» What you need to do:
Set down the entries below once more, precisely as they stand.

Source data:
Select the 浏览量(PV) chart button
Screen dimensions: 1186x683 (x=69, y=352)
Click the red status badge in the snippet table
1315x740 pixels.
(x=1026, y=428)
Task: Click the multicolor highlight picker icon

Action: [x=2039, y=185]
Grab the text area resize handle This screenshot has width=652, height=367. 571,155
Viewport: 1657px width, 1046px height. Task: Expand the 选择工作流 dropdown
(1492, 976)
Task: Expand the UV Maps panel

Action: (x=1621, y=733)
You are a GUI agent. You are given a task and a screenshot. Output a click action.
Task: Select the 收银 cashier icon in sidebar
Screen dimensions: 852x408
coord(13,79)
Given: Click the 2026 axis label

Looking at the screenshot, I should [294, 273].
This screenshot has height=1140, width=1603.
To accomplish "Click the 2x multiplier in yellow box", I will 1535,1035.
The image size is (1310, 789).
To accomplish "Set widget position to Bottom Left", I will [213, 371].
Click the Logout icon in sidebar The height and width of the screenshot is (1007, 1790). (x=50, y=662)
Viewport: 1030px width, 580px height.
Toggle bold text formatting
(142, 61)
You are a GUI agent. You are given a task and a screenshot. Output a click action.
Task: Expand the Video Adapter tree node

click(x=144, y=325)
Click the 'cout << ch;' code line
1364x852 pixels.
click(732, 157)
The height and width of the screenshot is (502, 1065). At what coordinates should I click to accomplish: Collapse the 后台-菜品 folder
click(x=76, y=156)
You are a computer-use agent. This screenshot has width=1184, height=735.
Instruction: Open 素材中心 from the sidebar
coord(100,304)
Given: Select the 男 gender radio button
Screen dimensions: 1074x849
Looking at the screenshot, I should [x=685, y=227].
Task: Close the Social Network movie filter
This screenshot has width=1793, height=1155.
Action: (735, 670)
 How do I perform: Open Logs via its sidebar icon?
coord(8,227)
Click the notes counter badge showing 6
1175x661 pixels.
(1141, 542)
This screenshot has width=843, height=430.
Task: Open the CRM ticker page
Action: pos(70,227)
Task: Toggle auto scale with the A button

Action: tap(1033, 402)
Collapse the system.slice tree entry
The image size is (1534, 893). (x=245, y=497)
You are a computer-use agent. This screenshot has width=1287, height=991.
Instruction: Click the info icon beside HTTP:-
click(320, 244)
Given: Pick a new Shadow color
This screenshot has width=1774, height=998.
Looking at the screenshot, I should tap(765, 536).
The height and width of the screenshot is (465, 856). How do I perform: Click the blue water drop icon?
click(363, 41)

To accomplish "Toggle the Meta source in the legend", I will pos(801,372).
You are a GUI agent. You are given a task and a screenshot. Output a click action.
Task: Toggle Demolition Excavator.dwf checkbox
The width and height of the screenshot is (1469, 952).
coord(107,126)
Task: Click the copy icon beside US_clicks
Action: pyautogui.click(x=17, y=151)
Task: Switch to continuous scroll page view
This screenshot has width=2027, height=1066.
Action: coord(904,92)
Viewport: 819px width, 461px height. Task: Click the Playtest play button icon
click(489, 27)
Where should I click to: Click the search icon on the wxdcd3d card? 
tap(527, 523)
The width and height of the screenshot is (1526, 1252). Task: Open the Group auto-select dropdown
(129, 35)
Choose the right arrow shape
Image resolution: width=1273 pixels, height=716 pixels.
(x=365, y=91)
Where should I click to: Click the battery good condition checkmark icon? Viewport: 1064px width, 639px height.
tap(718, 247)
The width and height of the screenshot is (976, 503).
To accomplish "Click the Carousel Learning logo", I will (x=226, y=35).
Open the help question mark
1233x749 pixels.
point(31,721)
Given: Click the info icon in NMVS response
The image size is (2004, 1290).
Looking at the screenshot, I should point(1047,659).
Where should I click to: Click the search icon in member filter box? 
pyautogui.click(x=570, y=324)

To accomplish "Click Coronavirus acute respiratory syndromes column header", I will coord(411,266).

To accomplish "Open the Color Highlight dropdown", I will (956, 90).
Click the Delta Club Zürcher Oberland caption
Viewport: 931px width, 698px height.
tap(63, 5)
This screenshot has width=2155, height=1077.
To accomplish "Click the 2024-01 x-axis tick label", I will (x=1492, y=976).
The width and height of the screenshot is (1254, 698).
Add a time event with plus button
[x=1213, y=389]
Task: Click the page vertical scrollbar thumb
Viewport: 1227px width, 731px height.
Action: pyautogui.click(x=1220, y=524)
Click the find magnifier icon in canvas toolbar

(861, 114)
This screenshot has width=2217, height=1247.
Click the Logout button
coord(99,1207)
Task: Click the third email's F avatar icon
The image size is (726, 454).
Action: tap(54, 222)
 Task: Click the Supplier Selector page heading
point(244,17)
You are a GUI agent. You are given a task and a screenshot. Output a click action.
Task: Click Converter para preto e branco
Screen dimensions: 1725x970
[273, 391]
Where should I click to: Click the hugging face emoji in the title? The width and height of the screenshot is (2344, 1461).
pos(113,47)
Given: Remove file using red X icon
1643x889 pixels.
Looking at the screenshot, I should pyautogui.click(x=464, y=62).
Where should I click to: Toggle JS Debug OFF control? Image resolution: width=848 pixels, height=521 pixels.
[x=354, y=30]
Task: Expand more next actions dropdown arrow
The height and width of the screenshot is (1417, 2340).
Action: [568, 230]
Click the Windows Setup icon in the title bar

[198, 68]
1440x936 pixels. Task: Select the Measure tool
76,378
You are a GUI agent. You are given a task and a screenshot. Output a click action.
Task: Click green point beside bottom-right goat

» Result of the task:
Select the 浏览量(PV) chart button
Screen dimensions: 1186x683 (x=69, y=352)
Click the red status badge in the snippet table
1315x740 pixels.
(x=1026, y=428)
Task: Click the multicolor highlight picker icon

Action: [x=2039, y=185]
Grab the text area resize handle This screenshot has width=652, height=367. 571,155
Viewport: 1657px width, 1046px height. Task: Expand the 选择工作流 dropdown
(1492, 976)
Task: Expand the UV Maps panel

Action: (x=1621, y=733)
You are a GUI agent. You are given a task and a screenshot. Output a click action.
Task: Select the 收银 cashier icon in sidebar
Screen dimensions: 852x408
coord(13,79)
Given: Click the 2026 axis label

Looking at the screenshot, I should [294, 273].
This screenshot has height=1140, width=1603.
To accomplish "Click the 2x multiplier in yellow box", I will 1535,1035.
The image size is (1310, 789).
To accomplish "Set widget position to Bottom Left", I will [213, 371].
Click the Logout icon in sidebar The height and width of the screenshot is (1007, 1790). (x=50, y=662)
Viewport: 1030px width, 580px height.
Toggle bold text formatting
(142, 61)
You are a GUI agent. You are given a task and a screenshot. Output a click action.
Task: Expand the Video Adapter tree node

click(x=144, y=325)
Click the 'cout << ch;' code line
1364x852 pixels.
click(732, 157)
The height and width of the screenshot is (502, 1065). At what coordinates should I click to accomplish: Collapse the 后台-菜品 folder
click(x=76, y=156)
You are a computer-use agent. This screenshot has width=1184, height=735.
Instruction: Open 素材中心 from the sidebar
coord(100,304)
Given: Select the 男 gender radio button
Screen dimensions: 1074x849
Looking at the screenshot, I should [x=685, y=227].
Task: Close the Social Network movie filter
This screenshot has width=1793, height=1155.
Action: (735, 670)
 How do I perform: Open Logs via its sidebar icon?
coord(8,227)
Click the notes counter badge showing 6
1175x661 pixels.
(1141, 542)
This screenshot has width=843, height=430.
Task: Open the CRM ticker page
Action: pos(70,227)
Task: Toggle auto scale with the A button

Action: tap(1033, 402)
Collapse the system.slice tree entry
The image size is (1534, 893). (x=245, y=497)
You are a computer-use agent. This screenshot has width=1287, height=991.
Instruction: Click the info icon beside HTTP:-
click(320, 244)
Given: Pick a new Shadow color
This screenshot has width=1774, height=998.
Looking at the screenshot, I should tap(765, 536).
The height and width of the screenshot is (465, 856). How do I perform: Click the blue water drop icon?
click(363, 41)

To accomplish "Toggle the Meta source in the legend", I will pos(801,372).
You are a GUI agent. You are given a task and a screenshot. Output a click action.
Task: Toggle Demolition Excavator.dwf checkbox
The width and height of the screenshot is (1469, 952).
coord(107,126)
Task: Click the copy icon beside US_clicks
Action: pyautogui.click(x=17, y=151)
Task: Switch to continuous scroll page view
This screenshot has width=2027, height=1066.
Action: coord(904,92)
Viewport: 819px width, 461px height. Task: Click the Playtest play button icon
click(489, 27)
Where should I click to: Click the search icon on the wxdcd3d card? 
tap(527, 523)
The width and height of the screenshot is (1526, 1252). Task: Open the Group auto-select dropdown
(129, 35)
Choose the right arrow shape
Image resolution: width=1273 pixels, height=716 pixels.
(x=365, y=91)
Where should I click to: Click the battery good condition checkmark icon? Viewport: 1064px width, 639px height.
tap(718, 247)
The width and height of the screenshot is (976, 503).
To accomplish "Click the Carousel Learning logo", I will (x=226, y=35).
Open the help question mark
1233x749 pixels.
point(31,721)
Given: Click the info icon in NMVS response
The image size is (2004, 1290).
Looking at the screenshot, I should point(1047,659).
Where should I click to: Click the search icon in member filter box? 
pyautogui.click(x=570, y=324)

To accomplish "Click Coronavirus acute respiratory syndromes column header", I will coord(411,266).

To accomplish "Open the Color Highlight dropdown", I will (956, 90).
Click the Delta Club Zürcher Oberland caption
Viewport: 931px width, 698px height.
tap(63, 5)
This screenshot has width=2155, height=1077.
To accomplish "Click the 2024-01 x-axis tick label", I will (x=1492, y=976).
The width and height of the screenshot is (1254, 698).
Add a time event with plus button
[x=1213, y=389]
Task: Click the page vertical scrollbar thumb
Viewport: 1227px width, 731px height.
Action: pyautogui.click(x=1220, y=524)
Click the find magnifier icon in canvas toolbar

(861, 114)
This screenshot has width=2217, height=1247.
Click the Logout button
coord(99,1207)
Task: Click the third email's F avatar icon
The image size is (726, 454).
Action: tap(54, 222)
 Task: Click the Supplier Selector page heading
point(244,17)
You are a GUI agent. You are given a task and a screenshot. Output a click action.
Task: Click Converter para preto e branco
Screen dimensions: 1725x970
[273, 391]
Where should I click to: Click the hugging face emoji in the title? The width and height of the screenshot is (2344, 1461).
pos(113,47)
Given: Remove file using red X icon
1643x889 pixels.
Looking at the screenshot, I should pyautogui.click(x=464, y=62).
Where should I click to: Toggle JS Debug OFF control? Image resolution: width=848 pixels, height=521 pixels.
[x=354, y=30]
Task: Expand more next actions dropdown arrow
The height and width of the screenshot is (1417, 2340).
Action: [568, 230]
Click the Windows Setup icon in the title bar

[198, 68]
1440x936 pixels. Task: Select the Measure tool
76,378
You are a GUI agent. You are given a task and a screenshot. Output a click action.
Task: Click green point beside bottom-right goat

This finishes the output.